Quinoa as halophytic plant species often cultivates in arid environments, where seed germination and seedling growth are markedly influenced. Therefore, this study aimed to investigate the efficacy of CaCl2 priming in alleviating the adverse effects of osmotic stress on seed germination, seedling growth, and underlying biochemical mechanisms. Seed priming was performed with different concentrations of CaCl2 (5, 10, and 15 mM) at priming temperatures of 5, 10, and 15 degrees C for different durations. Thus, treated seeds with the optimized priming protocol and non-primed (control) seed germinated in different osmotic potentials of PEG (0, -4, -8, -12, and -16 bar). The findings showed that primed seeds with 15 mM CaCl2 for 30 h at 5 degrees C recorded the highest osmotic tolerance in seeds.

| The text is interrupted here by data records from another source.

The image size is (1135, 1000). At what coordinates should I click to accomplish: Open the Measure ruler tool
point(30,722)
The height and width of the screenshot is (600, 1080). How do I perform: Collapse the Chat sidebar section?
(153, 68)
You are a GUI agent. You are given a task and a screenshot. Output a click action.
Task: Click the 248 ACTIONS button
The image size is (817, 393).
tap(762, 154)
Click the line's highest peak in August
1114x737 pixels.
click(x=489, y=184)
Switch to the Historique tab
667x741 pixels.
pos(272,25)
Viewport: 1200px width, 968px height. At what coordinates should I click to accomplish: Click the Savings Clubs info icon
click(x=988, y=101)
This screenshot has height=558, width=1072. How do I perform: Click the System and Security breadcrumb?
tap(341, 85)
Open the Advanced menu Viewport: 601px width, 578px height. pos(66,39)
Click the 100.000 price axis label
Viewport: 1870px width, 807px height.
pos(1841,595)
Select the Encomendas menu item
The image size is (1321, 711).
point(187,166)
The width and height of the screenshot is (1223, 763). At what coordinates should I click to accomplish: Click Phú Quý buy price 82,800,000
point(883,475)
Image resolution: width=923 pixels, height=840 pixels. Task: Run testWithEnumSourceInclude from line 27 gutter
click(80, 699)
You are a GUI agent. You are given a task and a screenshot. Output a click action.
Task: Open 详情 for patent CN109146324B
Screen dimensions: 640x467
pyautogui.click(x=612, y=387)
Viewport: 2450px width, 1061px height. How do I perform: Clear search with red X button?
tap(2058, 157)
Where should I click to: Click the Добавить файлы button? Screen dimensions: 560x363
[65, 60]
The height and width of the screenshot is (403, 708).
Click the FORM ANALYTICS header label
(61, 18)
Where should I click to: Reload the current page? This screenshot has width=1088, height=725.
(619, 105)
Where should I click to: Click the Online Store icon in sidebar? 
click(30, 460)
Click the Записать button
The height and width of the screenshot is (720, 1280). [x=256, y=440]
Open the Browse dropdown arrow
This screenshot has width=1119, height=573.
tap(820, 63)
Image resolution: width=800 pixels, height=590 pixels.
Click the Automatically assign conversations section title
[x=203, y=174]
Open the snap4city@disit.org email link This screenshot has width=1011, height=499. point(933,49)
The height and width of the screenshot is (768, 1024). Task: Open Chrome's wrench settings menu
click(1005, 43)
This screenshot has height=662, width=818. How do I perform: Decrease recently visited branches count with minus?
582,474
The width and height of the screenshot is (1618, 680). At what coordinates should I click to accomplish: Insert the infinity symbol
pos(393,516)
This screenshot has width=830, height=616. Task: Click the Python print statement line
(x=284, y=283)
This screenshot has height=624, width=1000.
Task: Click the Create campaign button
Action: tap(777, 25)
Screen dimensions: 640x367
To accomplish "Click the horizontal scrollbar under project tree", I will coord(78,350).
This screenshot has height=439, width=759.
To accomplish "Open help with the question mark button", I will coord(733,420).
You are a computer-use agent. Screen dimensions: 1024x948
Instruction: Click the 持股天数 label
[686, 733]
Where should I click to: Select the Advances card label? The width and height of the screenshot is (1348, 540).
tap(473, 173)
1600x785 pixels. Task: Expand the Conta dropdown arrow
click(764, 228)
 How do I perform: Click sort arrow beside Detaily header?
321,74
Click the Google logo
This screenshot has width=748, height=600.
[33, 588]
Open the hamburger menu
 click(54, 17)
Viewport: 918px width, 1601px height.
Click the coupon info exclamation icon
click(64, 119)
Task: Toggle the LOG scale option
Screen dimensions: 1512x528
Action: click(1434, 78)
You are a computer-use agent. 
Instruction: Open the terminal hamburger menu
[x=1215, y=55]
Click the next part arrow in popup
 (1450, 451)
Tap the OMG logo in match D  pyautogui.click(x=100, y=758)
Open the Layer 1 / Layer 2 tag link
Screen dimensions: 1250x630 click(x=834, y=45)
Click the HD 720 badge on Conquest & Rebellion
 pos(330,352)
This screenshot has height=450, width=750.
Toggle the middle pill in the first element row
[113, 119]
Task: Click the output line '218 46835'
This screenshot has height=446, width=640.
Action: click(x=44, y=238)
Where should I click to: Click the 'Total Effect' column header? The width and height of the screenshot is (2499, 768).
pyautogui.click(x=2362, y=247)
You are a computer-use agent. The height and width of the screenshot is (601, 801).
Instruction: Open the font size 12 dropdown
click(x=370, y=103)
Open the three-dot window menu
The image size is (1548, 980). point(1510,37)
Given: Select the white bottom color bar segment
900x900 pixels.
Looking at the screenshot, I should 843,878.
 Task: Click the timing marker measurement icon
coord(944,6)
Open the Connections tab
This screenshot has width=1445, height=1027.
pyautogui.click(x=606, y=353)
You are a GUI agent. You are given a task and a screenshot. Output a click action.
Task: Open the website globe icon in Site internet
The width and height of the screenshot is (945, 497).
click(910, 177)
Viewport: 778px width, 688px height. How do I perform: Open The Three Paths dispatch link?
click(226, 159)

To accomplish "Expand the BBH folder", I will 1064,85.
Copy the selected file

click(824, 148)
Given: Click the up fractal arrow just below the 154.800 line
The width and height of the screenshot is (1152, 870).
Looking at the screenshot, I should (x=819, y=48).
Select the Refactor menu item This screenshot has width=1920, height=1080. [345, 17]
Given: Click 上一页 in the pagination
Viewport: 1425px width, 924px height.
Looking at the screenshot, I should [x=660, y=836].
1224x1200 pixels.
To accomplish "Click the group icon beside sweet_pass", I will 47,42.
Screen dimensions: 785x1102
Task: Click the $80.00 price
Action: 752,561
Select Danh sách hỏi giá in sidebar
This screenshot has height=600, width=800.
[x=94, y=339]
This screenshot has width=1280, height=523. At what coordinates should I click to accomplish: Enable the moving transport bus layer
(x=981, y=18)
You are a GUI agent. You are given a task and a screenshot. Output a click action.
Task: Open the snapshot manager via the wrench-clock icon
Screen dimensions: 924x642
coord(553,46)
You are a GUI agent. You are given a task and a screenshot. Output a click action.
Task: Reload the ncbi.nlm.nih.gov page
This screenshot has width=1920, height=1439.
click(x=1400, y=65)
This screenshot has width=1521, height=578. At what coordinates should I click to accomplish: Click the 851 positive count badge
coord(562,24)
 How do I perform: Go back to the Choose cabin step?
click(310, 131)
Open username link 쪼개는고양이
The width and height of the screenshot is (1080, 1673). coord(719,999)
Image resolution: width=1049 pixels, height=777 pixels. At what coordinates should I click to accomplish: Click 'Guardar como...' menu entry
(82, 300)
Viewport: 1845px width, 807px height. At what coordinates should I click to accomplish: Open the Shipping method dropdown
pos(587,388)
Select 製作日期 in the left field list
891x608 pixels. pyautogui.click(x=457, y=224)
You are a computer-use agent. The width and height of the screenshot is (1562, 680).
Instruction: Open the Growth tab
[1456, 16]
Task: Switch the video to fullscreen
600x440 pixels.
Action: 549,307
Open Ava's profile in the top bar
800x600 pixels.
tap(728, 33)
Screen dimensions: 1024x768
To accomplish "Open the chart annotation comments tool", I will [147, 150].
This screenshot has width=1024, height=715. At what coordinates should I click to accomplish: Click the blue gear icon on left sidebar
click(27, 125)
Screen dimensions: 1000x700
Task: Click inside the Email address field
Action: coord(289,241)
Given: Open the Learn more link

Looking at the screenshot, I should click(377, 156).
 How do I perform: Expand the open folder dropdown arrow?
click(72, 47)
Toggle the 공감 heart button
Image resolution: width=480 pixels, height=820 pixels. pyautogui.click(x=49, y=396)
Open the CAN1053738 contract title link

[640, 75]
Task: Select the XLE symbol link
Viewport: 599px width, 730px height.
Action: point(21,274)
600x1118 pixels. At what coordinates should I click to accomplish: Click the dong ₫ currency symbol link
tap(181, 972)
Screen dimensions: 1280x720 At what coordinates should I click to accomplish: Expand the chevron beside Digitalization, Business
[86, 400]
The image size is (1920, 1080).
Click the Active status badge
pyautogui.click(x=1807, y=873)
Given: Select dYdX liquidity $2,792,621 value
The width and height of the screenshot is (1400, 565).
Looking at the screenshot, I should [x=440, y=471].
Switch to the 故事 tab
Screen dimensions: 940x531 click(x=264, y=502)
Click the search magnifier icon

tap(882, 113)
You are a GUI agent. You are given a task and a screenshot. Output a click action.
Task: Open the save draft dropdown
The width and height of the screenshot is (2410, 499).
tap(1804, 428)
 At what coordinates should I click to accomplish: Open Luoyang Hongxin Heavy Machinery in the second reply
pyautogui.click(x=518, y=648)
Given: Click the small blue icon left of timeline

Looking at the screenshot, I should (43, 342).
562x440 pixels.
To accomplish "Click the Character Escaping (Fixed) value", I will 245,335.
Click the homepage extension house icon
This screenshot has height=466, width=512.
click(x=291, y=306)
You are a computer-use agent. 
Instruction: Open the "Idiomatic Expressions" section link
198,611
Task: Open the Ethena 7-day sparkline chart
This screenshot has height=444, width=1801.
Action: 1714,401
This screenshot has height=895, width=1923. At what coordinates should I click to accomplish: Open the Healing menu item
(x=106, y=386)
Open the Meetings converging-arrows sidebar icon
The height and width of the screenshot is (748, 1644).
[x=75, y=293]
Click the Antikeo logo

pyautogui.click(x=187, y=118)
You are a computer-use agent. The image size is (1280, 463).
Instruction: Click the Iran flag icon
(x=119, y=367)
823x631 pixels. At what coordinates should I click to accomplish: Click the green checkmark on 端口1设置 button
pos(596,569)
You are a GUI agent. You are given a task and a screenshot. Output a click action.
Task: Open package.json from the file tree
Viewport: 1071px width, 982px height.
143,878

The osmotic stress caused an increment in the accumulation of H2O2 and thereby increased the process of lipid peroxidation (MDA), leading to a reduction in germination performance and seedling development. However, the improvement of Ca2+-primed seed vigor against osmotic stress was accompanied by an increase in the activities of antioxidant enzymes (SOD, CAT, APX, PPO, and GPX) and higher accumulation of antioxidant metabolites (total antioxidant activity, phenolic, and flavonoids) in seeds during priming as well as in early seedling growth. Furthermore, the tolerance of primed seeds to osmotic stress also was developed by increasing the content of proline, glycine betaine, and soluble sugar in seeds, resulting in an improvement in germination and seedling growth. Therefore, induction of stress memory in quinoa seeds by CaCl2 priming could be an effective method to improve the tolerance mechanism against osmotic stress in germinating seeds of quinoa, especially in arid ecosystems.